Yacía en la camilla de la funeraria, con los ojos cerrados. Con los rasgos relajados, parecía dormida. Tenía la boca ligeramente curvada, como sumergida en un sueño agradable.
Cuando los dos empleados de la funeraria retiraron la sábana para trasladar a la señora Acquilain a la caja de cartón y luego al crematorio, Bobby y yo observamos su esbeltez, sus exquisitas proporciones, más allá de lo que cualquier palabra pudiera describir. Era una belleza que sobrepasaba el mero erotismo y no la contemplamos con un deseo enfermizo, sino con reverencia.
Parecía tan joven…
Parecía inmortal.
Los empleados de la funeraria la llevaron al horno con una deferencia y un respeto poco habituales. Cuando la puerta se cerró detrás de la muerta, Frank Kirk se quito los guantes de látex y se pasó el dorso de la mano por el ojo izquierdo y luego por el derecho. No fue un alarde de perspicacia comprobar que se enjugaba las lágrimas.

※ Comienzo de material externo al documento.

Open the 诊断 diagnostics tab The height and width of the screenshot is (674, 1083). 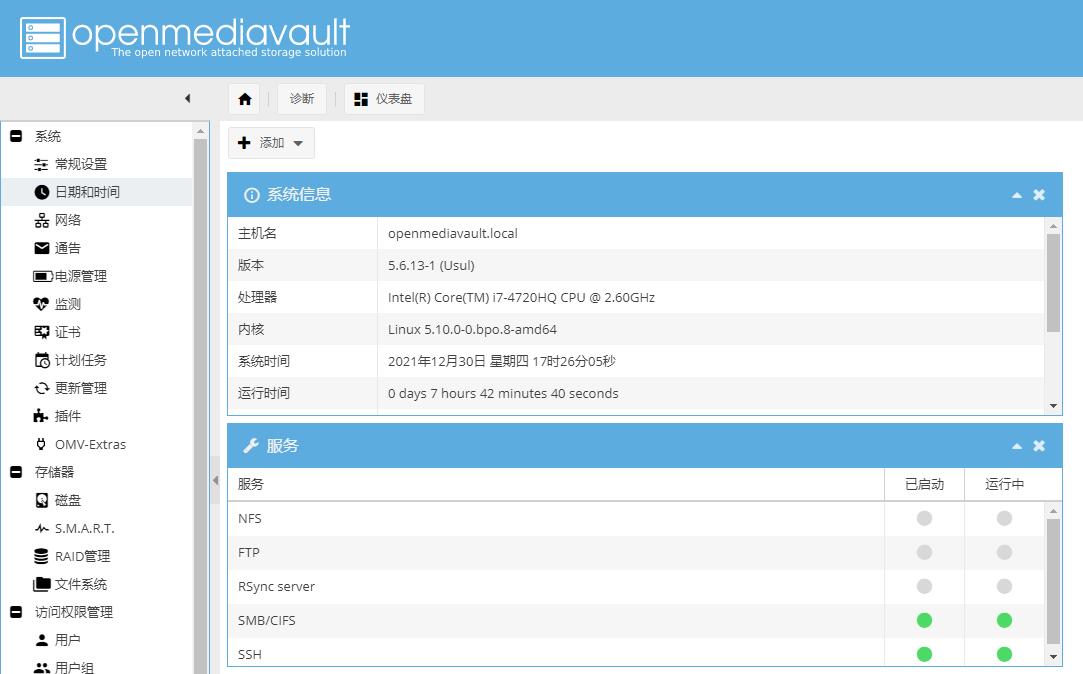point(302,99)
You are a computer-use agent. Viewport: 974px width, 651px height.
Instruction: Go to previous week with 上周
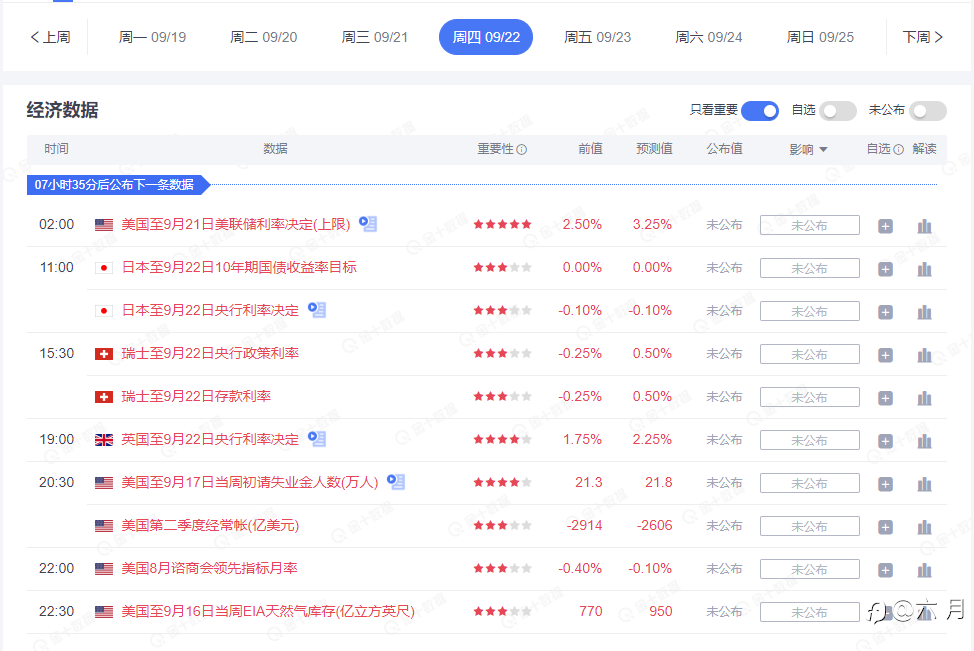pyautogui.click(x=50, y=37)
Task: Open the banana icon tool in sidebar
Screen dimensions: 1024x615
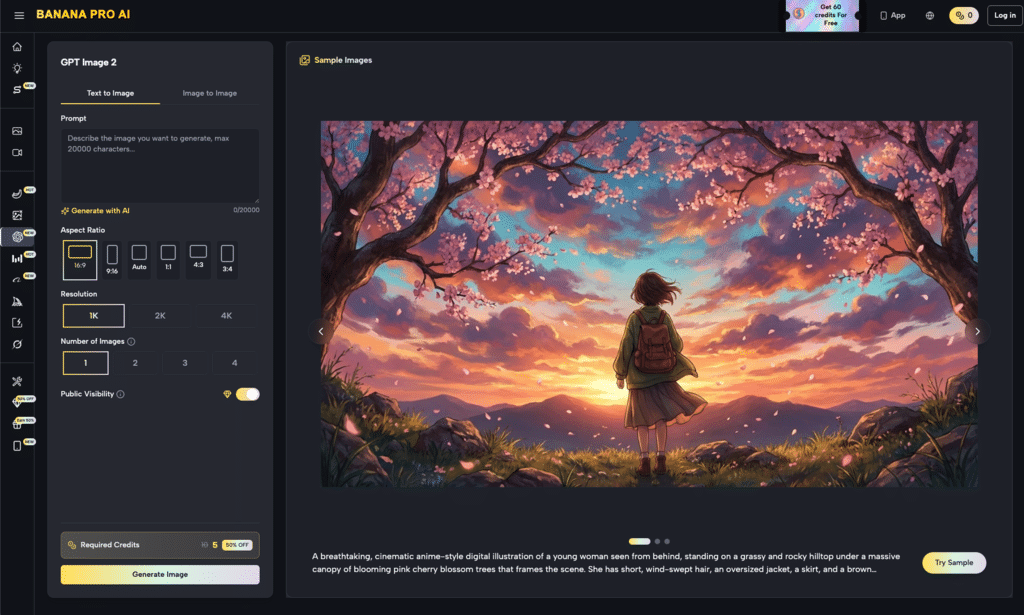Action: pos(17,193)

Durante las otras incineraciones, Frank y su ayudante charlaban sin parar, aunque nosotros no podíamos oír lo que decían. Aquella noche, apenas lo hicieron.
Bobby y yo también permanecimos en silencio.
Devolvimos el banco al patio. Salimos apresuradamente de la propiedad de Frank Kirk.
Recuperamos las bicicletas y rodamos a través de las calles más oscuras de Moonlight Bay.
Nos dirigimos a la playa.
A aquellas horas, y en aquella estación, la extensa playa estaba desierta. A nuestra espalda, tan magníficas como el plumaje del ave fénix, anidadas en las colinas y fluctuantes a través de los abundantes árboles, aparecían las luces de la ciudad. Frente a nosotros se extendía la negra capa del vasto Pacífico.
Había un suave oleaje. Pequeñas olas muy espaciadas se deslizaban hasta la orilla, arrojando perezosamente sus crestas fosforescentes, que se desprendían de derecha a izquierda, como la blanca corteza de la oscura carne del mar.
Sentado en la arena contemplando el ir y venir de las olas, recordé que la Navidad estaba muy cerca. Faltaban dos semanas. No quería pensar en la Navidad, pero la idea me bailaba y campanilleaba dentro de la cabeza.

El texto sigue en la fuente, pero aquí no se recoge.